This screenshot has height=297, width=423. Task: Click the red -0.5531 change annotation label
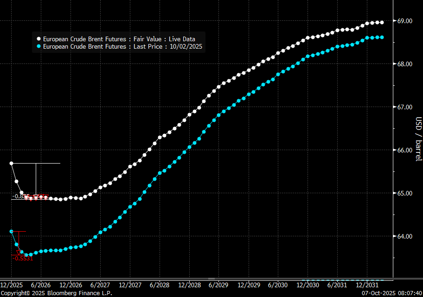tap(23, 259)
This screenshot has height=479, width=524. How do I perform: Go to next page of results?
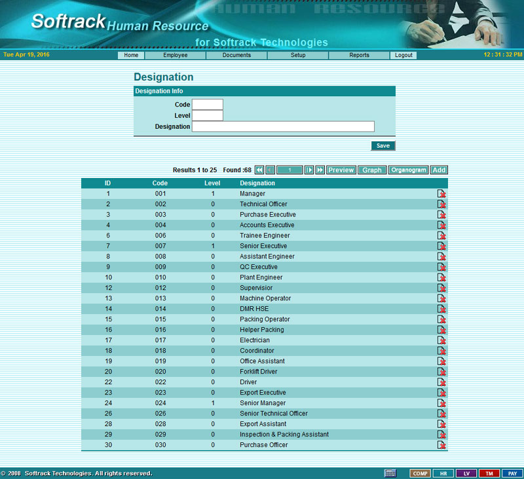[309, 170]
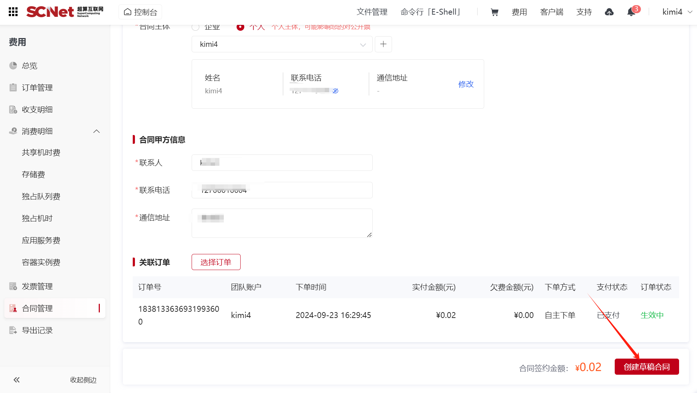Click the 创建草稿合同 button
The height and width of the screenshot is (393, 697).
click(646, 367)
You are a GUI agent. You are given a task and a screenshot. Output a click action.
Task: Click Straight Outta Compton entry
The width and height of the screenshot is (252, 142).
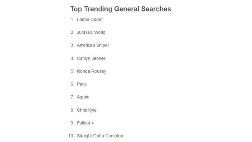point(100,136)
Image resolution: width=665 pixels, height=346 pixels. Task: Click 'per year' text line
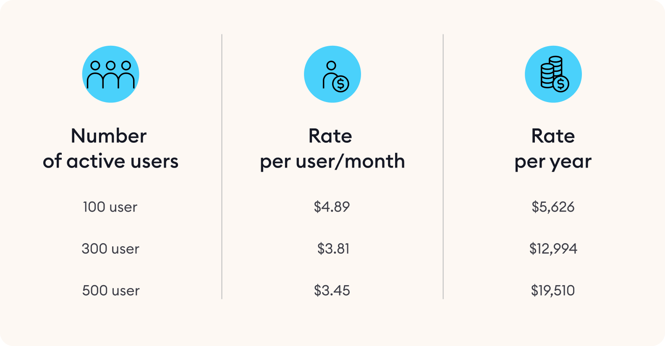point(553,162)
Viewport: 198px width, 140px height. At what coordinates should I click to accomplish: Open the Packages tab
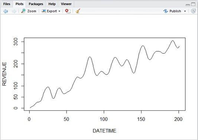pos(36,4)
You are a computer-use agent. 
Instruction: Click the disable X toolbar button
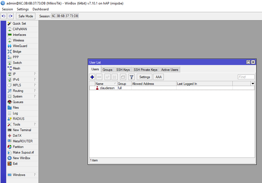pyautogui.click(x=114, y=77)
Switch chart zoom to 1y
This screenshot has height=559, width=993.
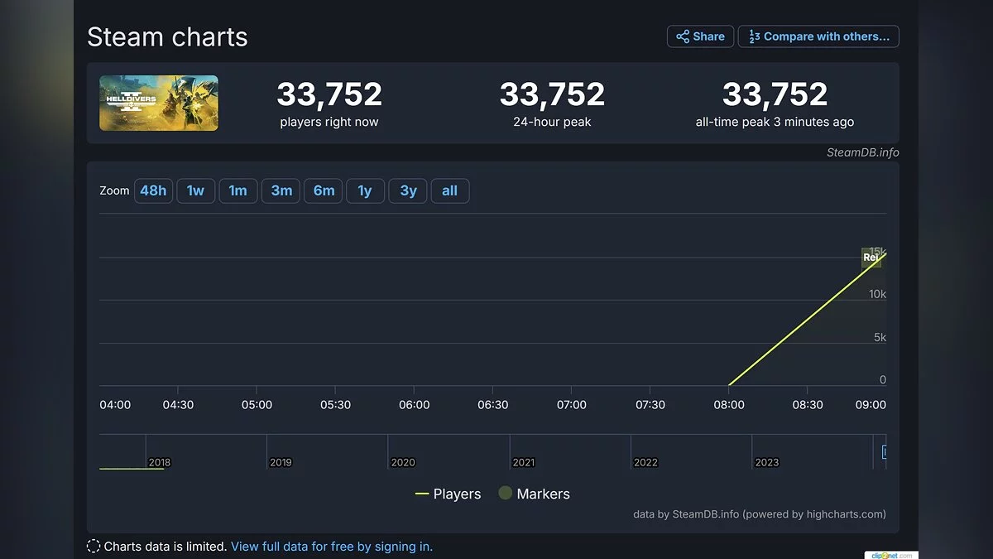point(365,190)
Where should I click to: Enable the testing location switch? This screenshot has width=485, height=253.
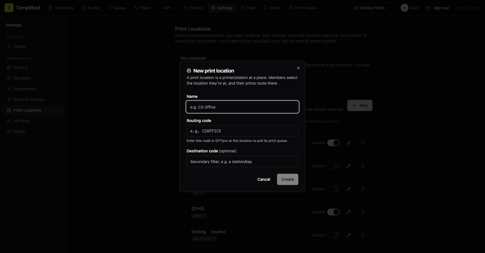click(x=333, y=235)
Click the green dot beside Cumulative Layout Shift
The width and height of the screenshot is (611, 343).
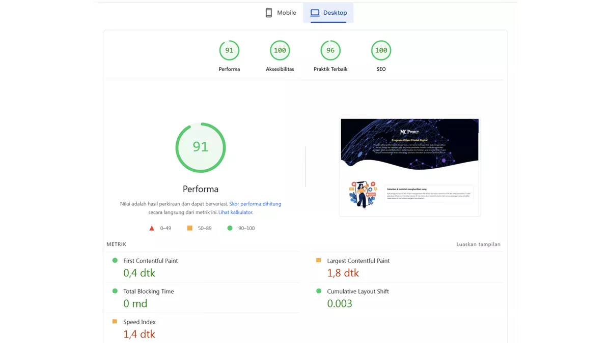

● What this task involves:
With pictures omitted, restate word for word every line above from the one containing "You are a GUI" to the end of the entries.

● Problem solution:
You are a GUI agent. You are given a task and a screenshot. Output a click action.
Task: Click Straight Outta Compton entry
The width and height of the screenshot is (252, 142).
point(100,136)
Image resolution: width=665 pixels, height=346 pixels. Task: Click 'per year' text line
point(553,162)
Viewport: 198px width, 140px height. At what coordinates should I click to accomplish: Open the Packages tab
pos(36,4)
You are a computer-use agent. 
Instruction: Click the disable X toolbar button
pyautogui.click(x=114, y=77)
Switch chart zoom to 1y
This screenshot has height=559, width=993.
point(365,190)
Where should I click to: Enable the testing location switch? This screenshot has width=485, height=253.
click(x=333, y=235)
Click the green dot beside Cumulative Layout Shift
The width and height of the screenshot is (611, 343).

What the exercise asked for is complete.